The page linked there is for Crysis - shows pretty significant reduction in fps (30-50%) going from dual x16 down to dual x8 slots.

Next to last page (9) shows similar trend in CoD:WaW at high resolution (25x16) with 4AA/16AF enabled.

Basically it looks like you can exceed the bandwidth of x8 slots if you run at high resolutions and/or with AA/AF. If anything I would expect this trend to increase going forward as games get more and more graphically intensive.

Regarding GPGPU/CUDA - not a direct benchmark, but from personal experience - crunching F@H on two GTX 260s on dual x8 slots I get exactly the same ppd from each card as I did for a single card on an x16 slot.

EDIT: One additional thought I had - we have already seen massive improvements in dual & triple card performance on i7 versus Core2 systems.

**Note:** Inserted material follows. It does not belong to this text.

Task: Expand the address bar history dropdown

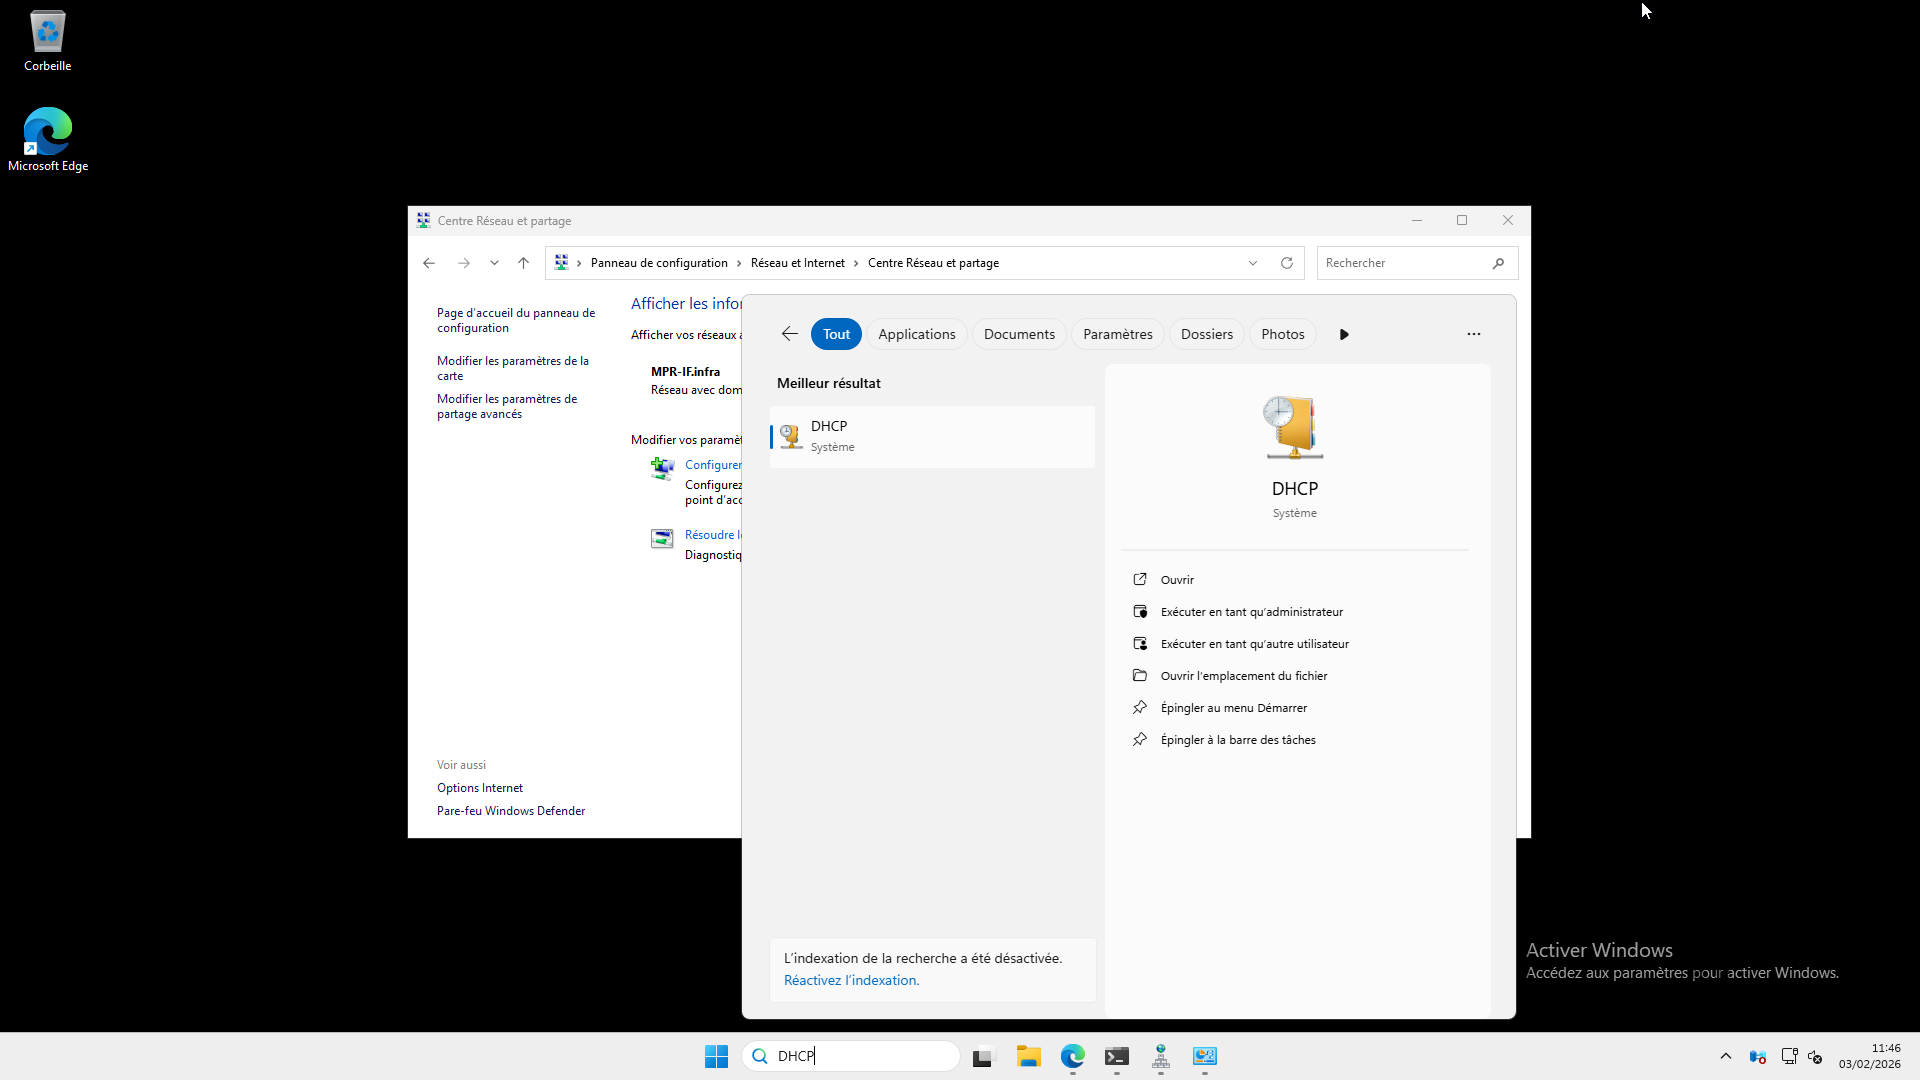Action: [x=1253, y=263]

I think this is due to the increased bandwidth going from the cores to the PCIe lanes (via QPI) - the cores are able to keep the GPUs fed more consistently and everything runs better. Now - i5 will have the PCIe lanes integrated on-die and directly in contact with the cores.

Question is this: will the reduced latency offered by this arrangement be enough to overcome the halved bandwidth of dual x8 channels when feeding two GPUs?